Medical Turf War on Aisle 5 

Retail Health & The Docs Who Hate It

Filed As:  Health Care

The Wall-Street Journal Online has an interesting post on how the AMA is fighting the rise of retail healthcare (hat tip: Kevin, M.D.).

The main alarms being raised by docs right now concern 1) facility standards, 2) quality of care, and 3) the chance that such clinics could become hostings agents for communicable diseases.

Physician groups, including the American Medical Association, contend that the in-store clinics increase the risks of infection for both patients and shoppers. They also question the quality of their care, noting that most are staffed by nurse practitioners instead of doctors...Another issue is space. The current regulations in Massachusetts require that rooms where patients are treated include at least 80 square feet of floor space and an exam table. MinuteClinics have no exam table -- patients are treated in chairs -- and at most 54 square feet of floor space.

But is this all about physician altruism and 'doing no harm' or is it about money, power, prestige and control of America's largest service sector? WSJOnline continues...

Retail clinics argue that the safety concerns raised by groups like the AMA are overblown and motivated by financial concerns. After all, they point out, primary-care physicians stand to lose business if patients with minor ailments head to CVS instead of their regular doctors.

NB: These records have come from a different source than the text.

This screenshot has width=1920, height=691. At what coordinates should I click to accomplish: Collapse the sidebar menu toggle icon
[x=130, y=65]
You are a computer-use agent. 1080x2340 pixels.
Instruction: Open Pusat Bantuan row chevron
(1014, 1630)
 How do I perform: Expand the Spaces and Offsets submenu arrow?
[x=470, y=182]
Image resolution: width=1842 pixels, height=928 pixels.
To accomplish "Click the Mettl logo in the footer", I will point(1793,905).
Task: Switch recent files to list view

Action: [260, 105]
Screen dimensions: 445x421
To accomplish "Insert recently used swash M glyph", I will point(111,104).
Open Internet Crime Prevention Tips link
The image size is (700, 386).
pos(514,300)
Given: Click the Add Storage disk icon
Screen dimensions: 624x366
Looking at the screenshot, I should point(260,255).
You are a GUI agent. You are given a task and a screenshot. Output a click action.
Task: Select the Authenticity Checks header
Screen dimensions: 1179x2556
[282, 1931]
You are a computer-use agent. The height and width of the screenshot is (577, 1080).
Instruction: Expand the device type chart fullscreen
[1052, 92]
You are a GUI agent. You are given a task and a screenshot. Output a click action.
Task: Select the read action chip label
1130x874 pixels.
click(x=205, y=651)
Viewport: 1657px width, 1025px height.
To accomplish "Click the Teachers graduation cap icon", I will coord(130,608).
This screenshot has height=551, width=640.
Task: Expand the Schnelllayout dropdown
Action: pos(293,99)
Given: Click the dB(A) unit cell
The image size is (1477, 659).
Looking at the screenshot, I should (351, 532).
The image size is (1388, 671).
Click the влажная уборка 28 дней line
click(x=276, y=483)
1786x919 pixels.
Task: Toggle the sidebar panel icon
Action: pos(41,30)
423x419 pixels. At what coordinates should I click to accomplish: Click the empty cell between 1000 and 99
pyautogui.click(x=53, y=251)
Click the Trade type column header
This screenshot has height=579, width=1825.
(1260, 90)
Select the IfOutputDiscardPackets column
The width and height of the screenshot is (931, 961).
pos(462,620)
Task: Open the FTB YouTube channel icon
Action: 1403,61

Why does this matter to state legislators? Because 1) retail health is on a rapid rise and coming to a state near you, 2) licensure laws and public health regulations are the top competitive threats to this fresh health care delivery approach and 3) state leaders could win points for policy innovation by following Gov. Rendell's (D-Penn.) lead in putting retail health alongside more traditional issues like public insurance and EMR adoption as a pillar of good state health care reform.